Beyond these three, the dragonmarked houses collectively grow more powerful with each passing year, the Mournland leaks nameless horrors into eastern Breland with increasing frequency, and the goblinoid nation of Darguun holds together only as long as Lhesh Haruuc lives. Breland does not treat the postwar climate as stable. Domestically, the Citadel treats displaced populations, warforged unrest, and the Droaamite criminal presence as security concerns equal to any external threat.
External Relations
Zilargo, Breland's closest ally since 962 YK, shares intelligence, industrial production, and economic ties that have survived the war and its aftermath. Darguun maintains a functional but uneasy relationship brokered through House Deneith. Relations with Thrane carry the memory of the attack on Starilaskur on Sun's Blessing in 916 YK — an act many Brelish still curse on that holiday. Aundair is diplomatically civil but quietly encourages movements that would weaken the Brelish crown. Karrnath watches Breland from a distance, viewing its industrial strength as a long-term threat.
The Brelish Character
The Brelish national character runs on two closely related instincts. The first is a certain comfortable familiarity with the grey areas of life — a quality that outsiders sometimes describe less charitably as shadiness. Even an upstanding Brelish citizen is likely to have a few questionable connections, a friend or two in low places, or a chapter of their past they would prefer went unexamined. Spies, charlatans, folk heroes who bend the law to protect the innocent, entertainers who have played every dive in Sharn — these are recognizable Brelish types, and none of them raise eyebrows the way they might in Thrane or Aundair.
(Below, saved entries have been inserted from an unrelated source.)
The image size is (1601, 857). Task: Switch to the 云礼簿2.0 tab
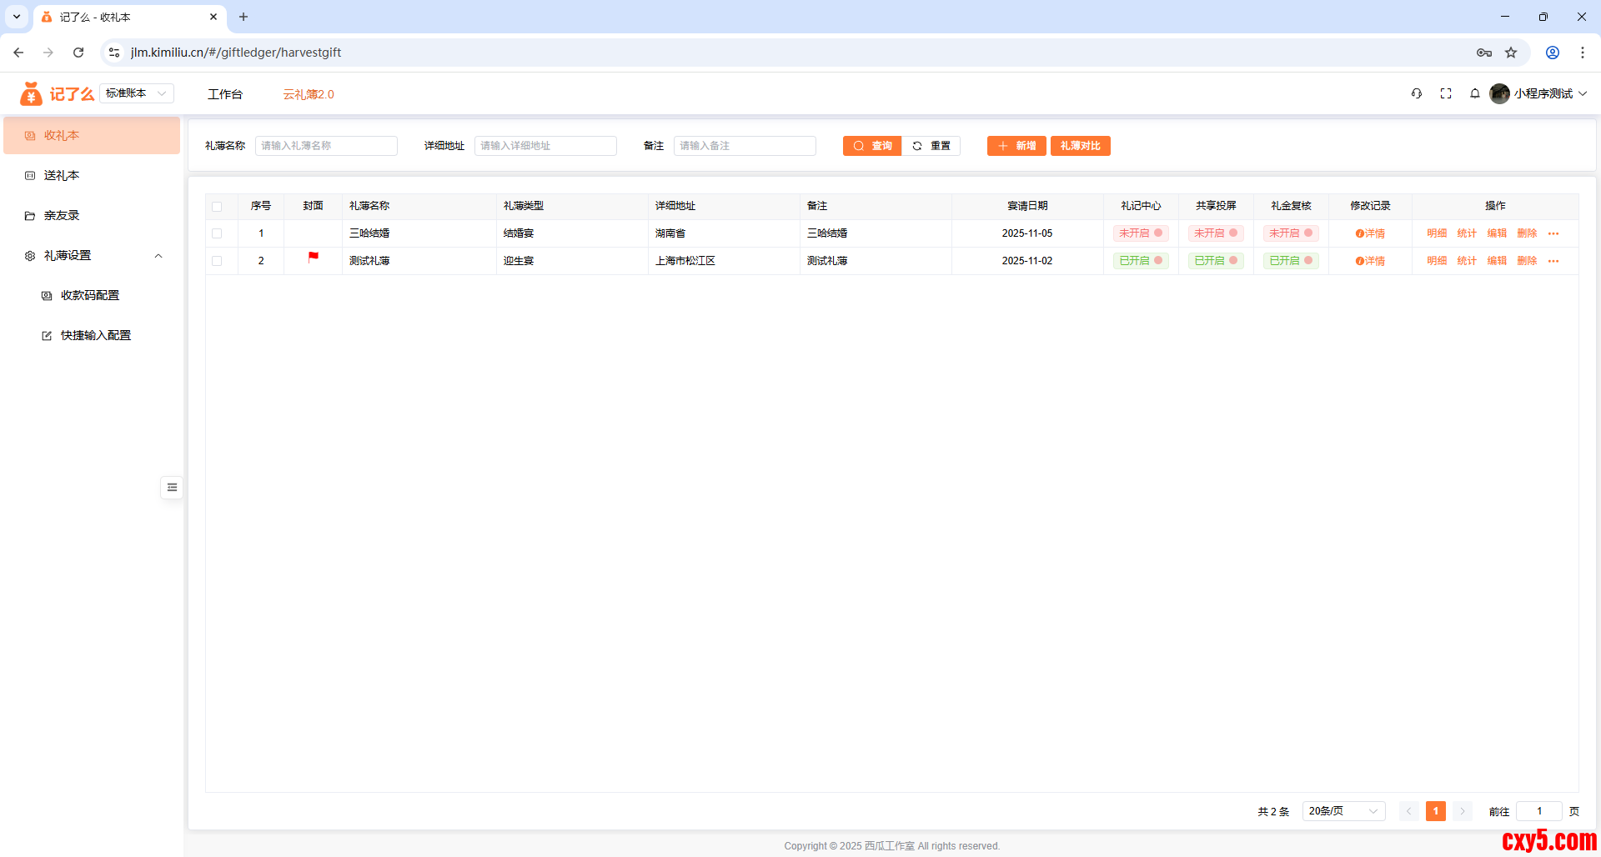309,94
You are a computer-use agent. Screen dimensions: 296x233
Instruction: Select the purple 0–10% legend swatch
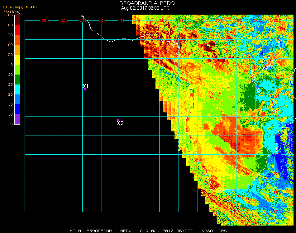(x=17, y=119)
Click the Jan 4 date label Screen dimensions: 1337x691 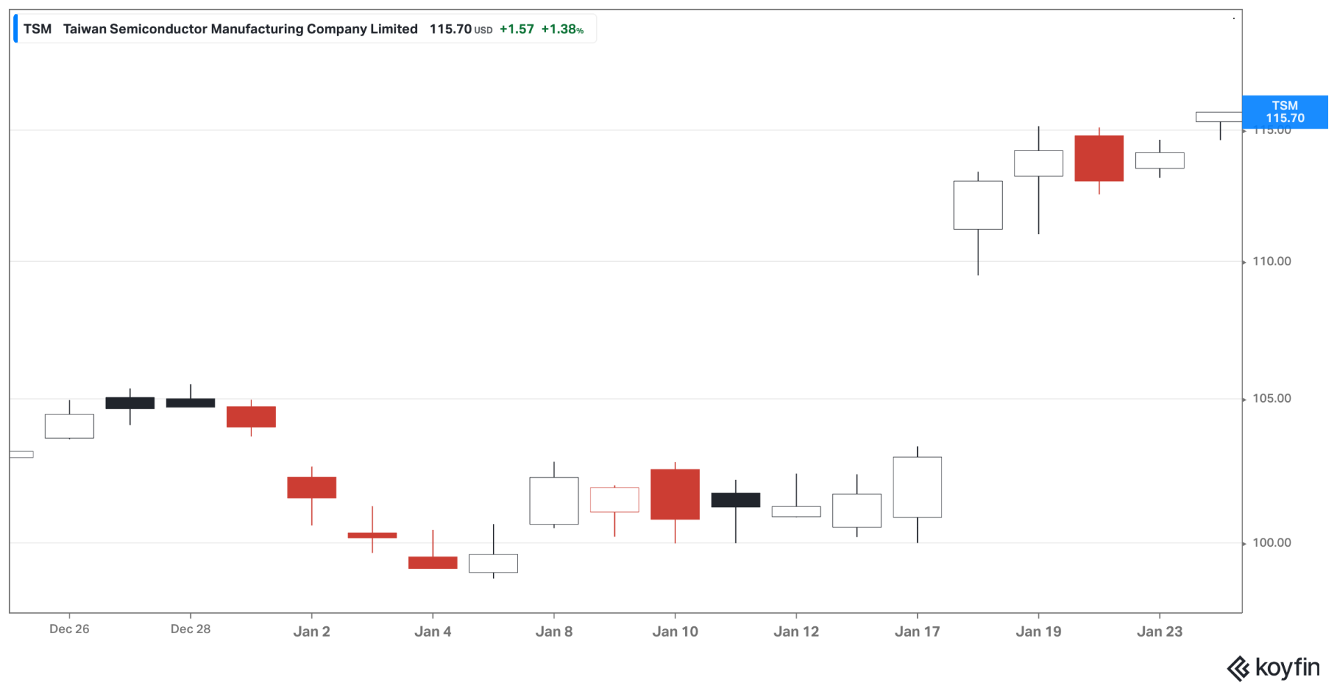pyautogui.click(x=432, y=632)
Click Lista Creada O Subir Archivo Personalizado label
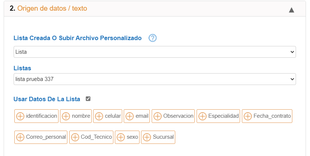 pyautogui.click(x=77, y=38)
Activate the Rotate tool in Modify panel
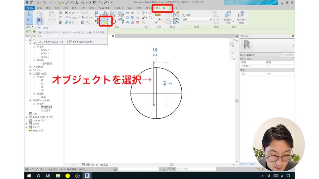The width and height of the screenshot is (319, 179). [114, 21]
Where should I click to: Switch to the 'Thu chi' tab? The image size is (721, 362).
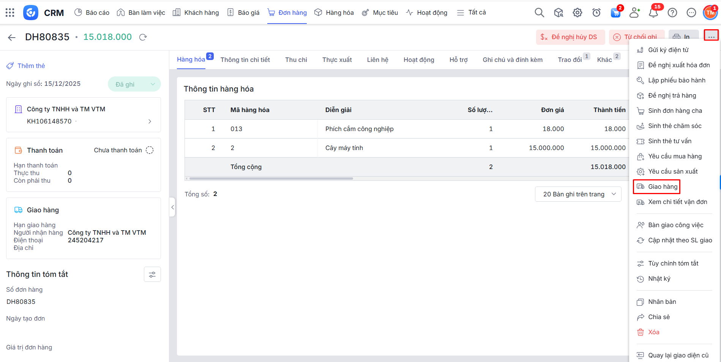pos(296,60)
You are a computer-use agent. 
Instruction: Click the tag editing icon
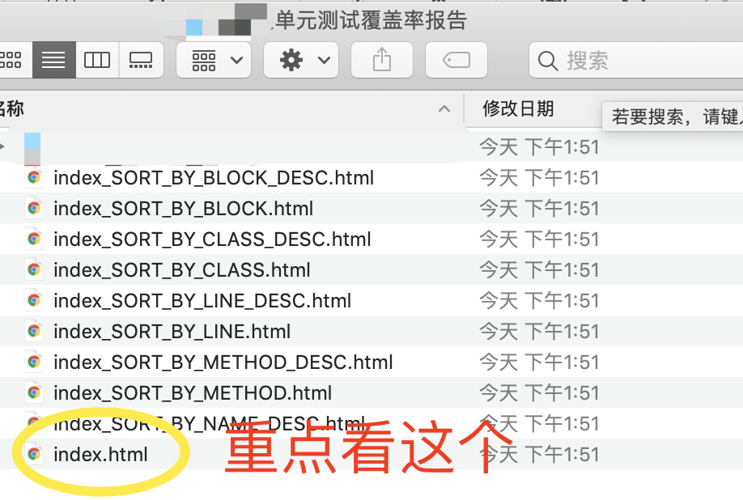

The second is a deep-rooted independence of mind. The Brelish trust results over pedigree and practical solutions over theoretical perfection. They find their own paths rather than following established traditions simply because the traditions exist. This quality produces veterans who served aboard Argonth and came home restless, factory workers in the Cogs who taught themselves artifice on the job, folk heroes on the western frontier who answer to no lord, refugee advocates building something from nothing in New Cyre, and minor nobles watching the monarchy crumble while quietly making plans of their own. Breland is full of people who looked at the hand they were dealt and decided to play it differently than anyone expected.
Note on pronunciation: The natives of Breland pronounce it "BREY-lund," as the country is named after Galifar's daughter Brey. In Aundair or Thrane, you may hear "BREL-und" or "BREE-lund" instead. Those actually from Breland would prefer you know the difference.